President George W. Bush made another of his surprising-but-not-that-surprising-once-you-think-about-it-because-it-is-Bush-we’re-talking-about moves on Monday when he nominated Harriet Miers to fill the spot on the U.S. Supreme Court to be vacated by Justice Sandra Day O’Connor.
This decision, at first glance, is startling because Miers has never been a judge at any level.
Apparently, judicial experience is not a prerequisite for nomination to a seat on the nation’s highest court.
When Bush announced his pick, many must have been waiting for him to pause, look into the camera and say, “Just kidding.”
Instead, he said this: “A justice must be a person of accomplishment and sound legal judgment. A justice must be a person of fairness and unparalleled integrity.
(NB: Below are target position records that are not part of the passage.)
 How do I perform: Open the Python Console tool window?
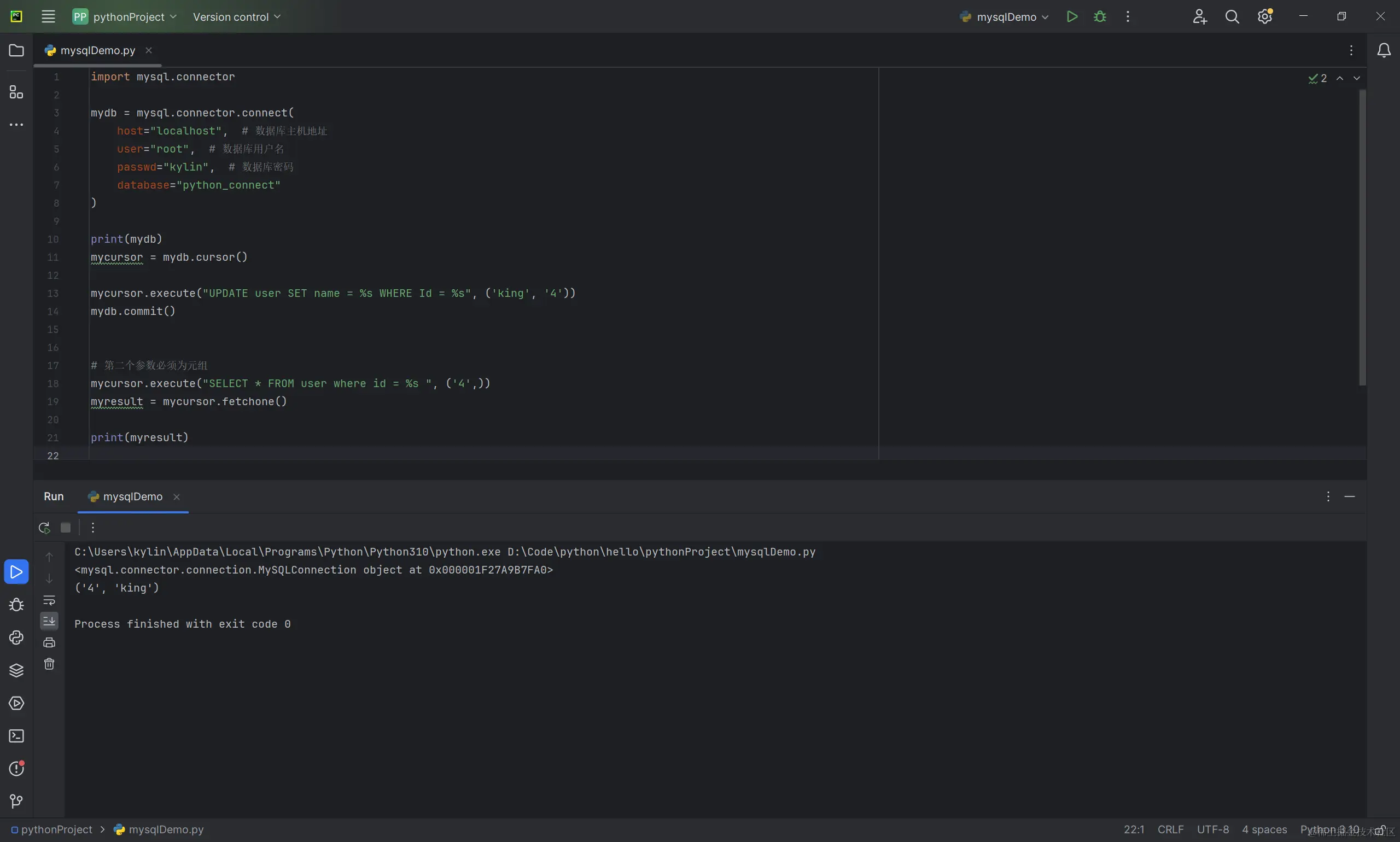coord(16,638)

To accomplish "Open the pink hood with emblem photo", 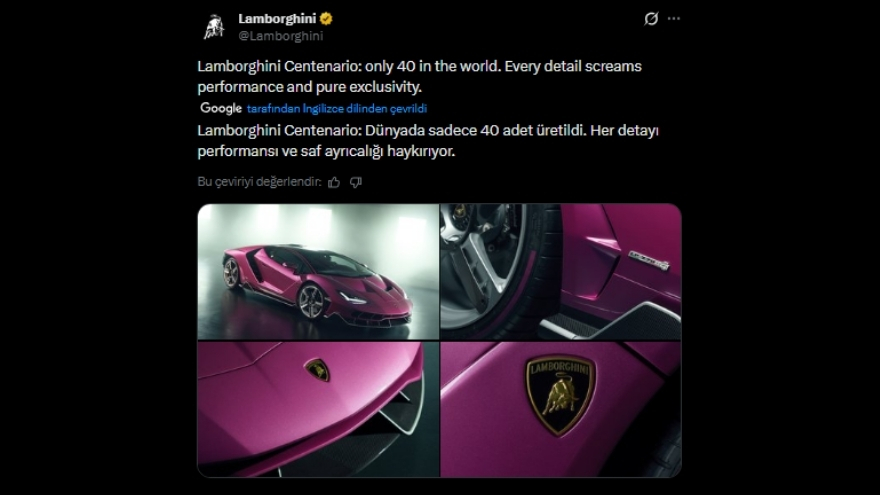I will pos(318,409).
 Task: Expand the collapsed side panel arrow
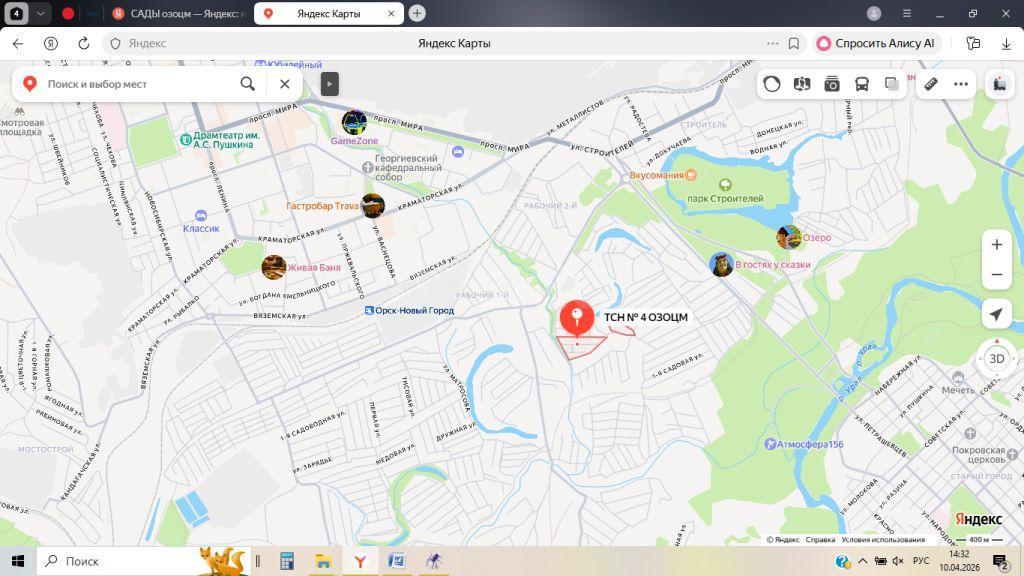(330, 84)
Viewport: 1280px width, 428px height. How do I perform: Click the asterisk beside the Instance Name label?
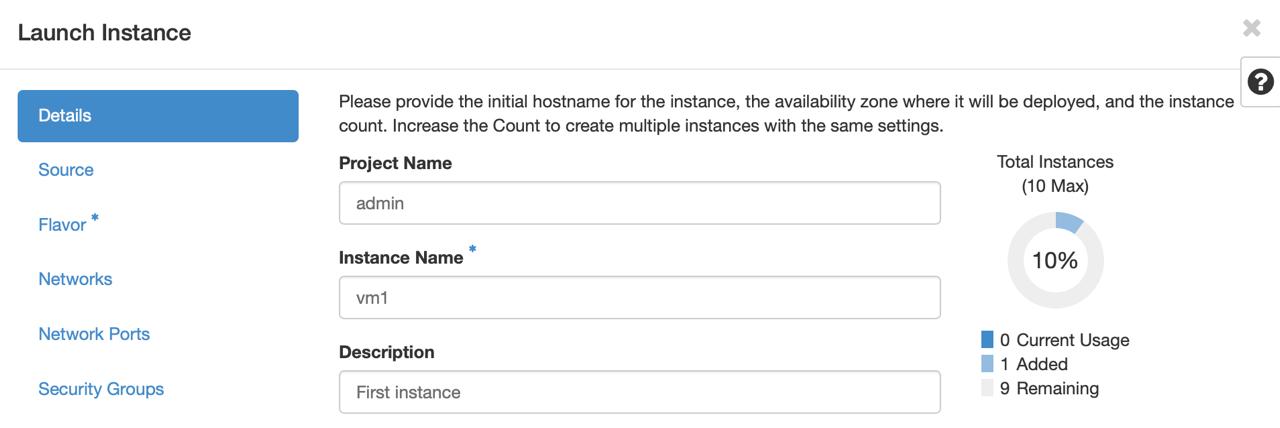click(x=473, y=250)
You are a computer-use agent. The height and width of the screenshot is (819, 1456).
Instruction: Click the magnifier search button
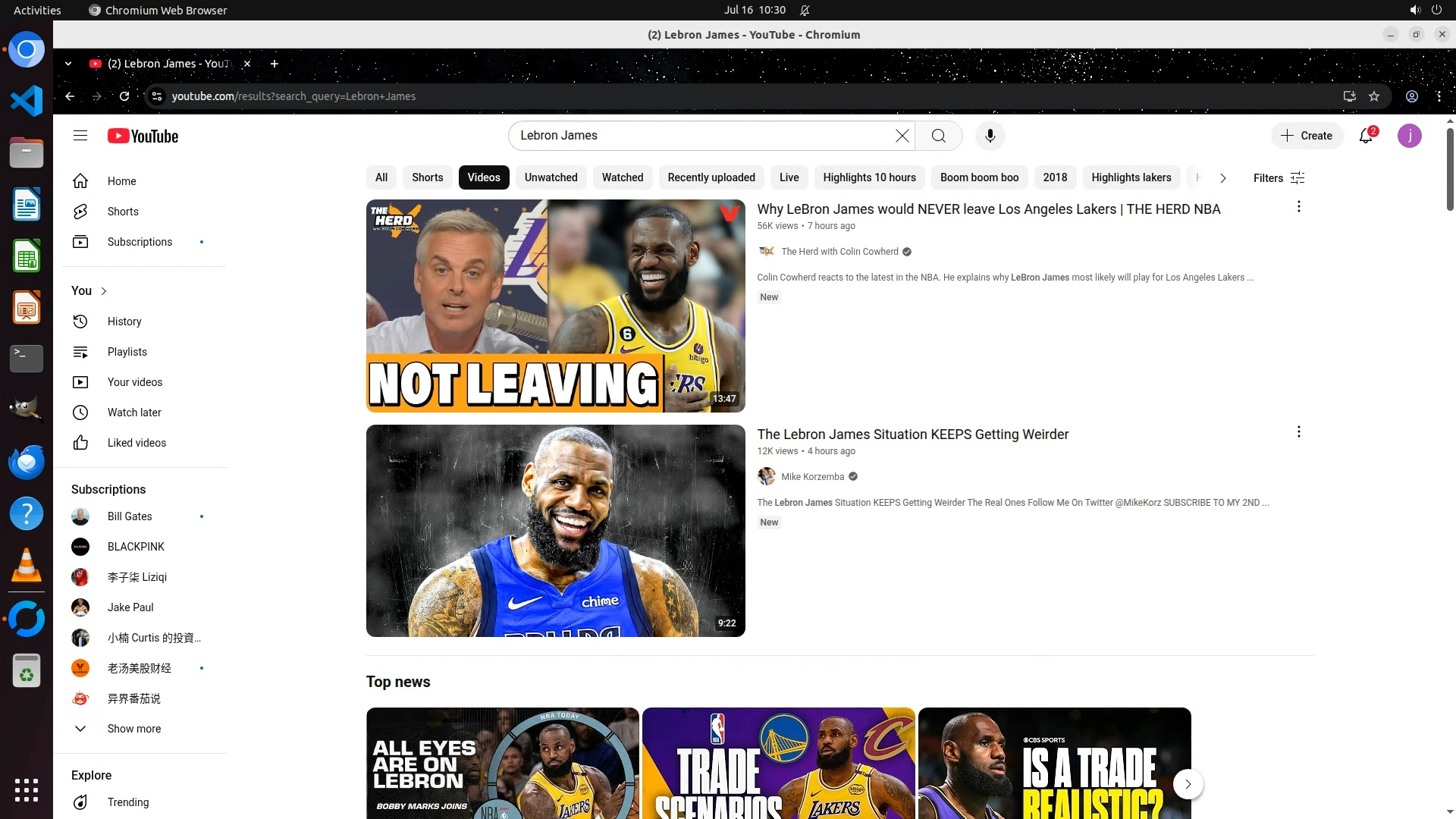tap(938, 136)
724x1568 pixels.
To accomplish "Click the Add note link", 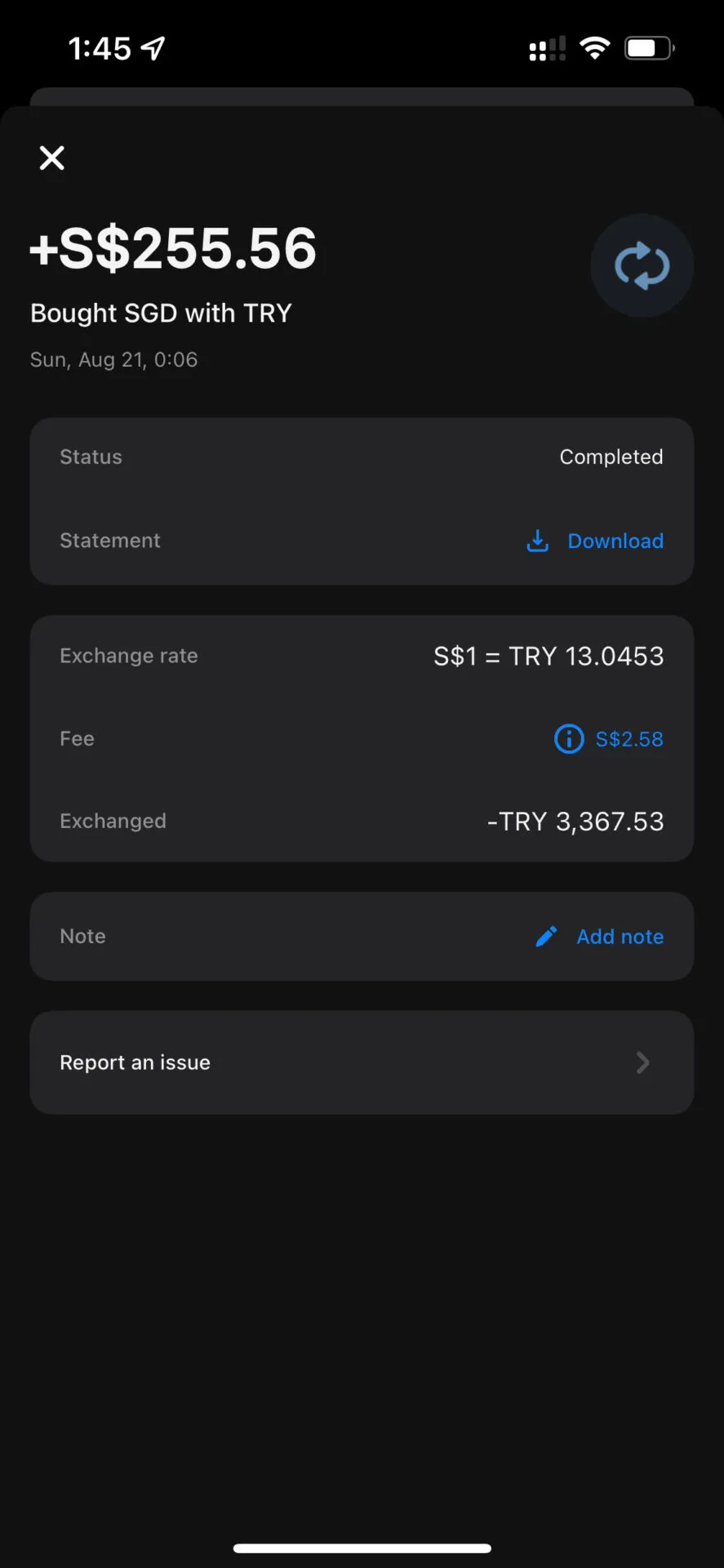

And a justice must strictly apply the Constitution and laws of the United States and not legislate from the bench.”
But a justice doesn’t have to be a judge?
This is why it makes sense for Bush: Miers has been his legal counsel for nearly a decade. In other words, Bush nominated his lawyer – a White House insider with views similar to his – to the Supreme Court. That is ludicrous and unacceptable. Has Bush not learned what happens when he appoints his friends to important posts?
Despite being the first woman to serve as president of the State Bar of Texas and Dallas Bar Association, Miers’ credentials do not warrant this nomination. Before working under Bush, she was Texas Lottery Commission chairwoman, an attorney in private practice and a Dallas City Council member. But she has been an outspoken supporter of the Bush administration, the only credential Bush seems concerned about and what he based his decision on.
Surely there is someone more qualified – not to mention more moderate – to fill O’Connor’s spot on the bench.
Many troubling questions swirl around this nomination.
Will the American public be able trust Miers should she ever be put into the position to pass judgment on the president or his staff? Will she base her votes on politics rather than the constitution? Will she be impartial if Bush, for some reason, is impeached in the next three years?But does it even matter? A cloud of suspicion will follow Miers. A justice should be impartial and unbiased. Miers, no matter what, can’t be either.
In nominating her, Bush is putting into question the integrity and credibility of our highest and most powerful court. The Republican-controlled Congress must put politics aside and do everything in its power to ensure Miers is not confirmed.